IN31A-3716:
Discovering New Global Climate Patterns: Curating a 21-Year High Temporal (Hourly) and Spatial (40km) Resolution Reanalysis Dataset
Abstract:
The National Center for Atmospheric Research’s Global Climate Four-Dimensional Data Assimilation (CFDDA) Hourly 40km Reanalysis dataset is a dynamically downscaled dataset with high temporal and spatial resolution. The dataset contains three-dimensional hourly analyses in netCDF format for the global atmospheric state from 1985 to 2005 on a 40km horizontal grid (0.4°grid increment) with 28 vertical levels, providing good representation of local forcing and diurnal variation of processes in the planetary boundary layer. This project aimed to make the dataset publicly available, accessible, and usable in order to provide a unique resource to allow and promote studies of new climate characteristics.When the curation project started, it had been five years since the data files were generated. Also, although the Principal Investigator (PI) had generated a user document at the end of the project in 2009, the document had not been maintained. Furthermore, the PI had moved to a new institution, and the remaining team members were reassigned to other projects. These factors made data curation in the areas of verifying data quality, harvest metadata descriptions, documenting provenance information especially challenging. As a result, the project’s curation process found that:
- Data curator’s skill and knowledge helped make decisions, such as file format and structure and workflow documentation, that had significant, positive impact on the ease of the dataset’s management and long term preservation.

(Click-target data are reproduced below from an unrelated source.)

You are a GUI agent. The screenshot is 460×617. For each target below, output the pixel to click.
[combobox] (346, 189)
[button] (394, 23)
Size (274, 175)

- Use of data curation tools, such as the Data Curation Profiles Toolkit’s guidelines, revealed important information for promoting the data’s usability and enhancing preservation planning.
- Involving data curators during each stage of the data curation life cycle instead of at the end could improve the curation process’ efficiency.
Overall, the project showed that proper resources invested in the curation process would give datasets the best chance to fulfill their potential to help with new climate pattern discovery.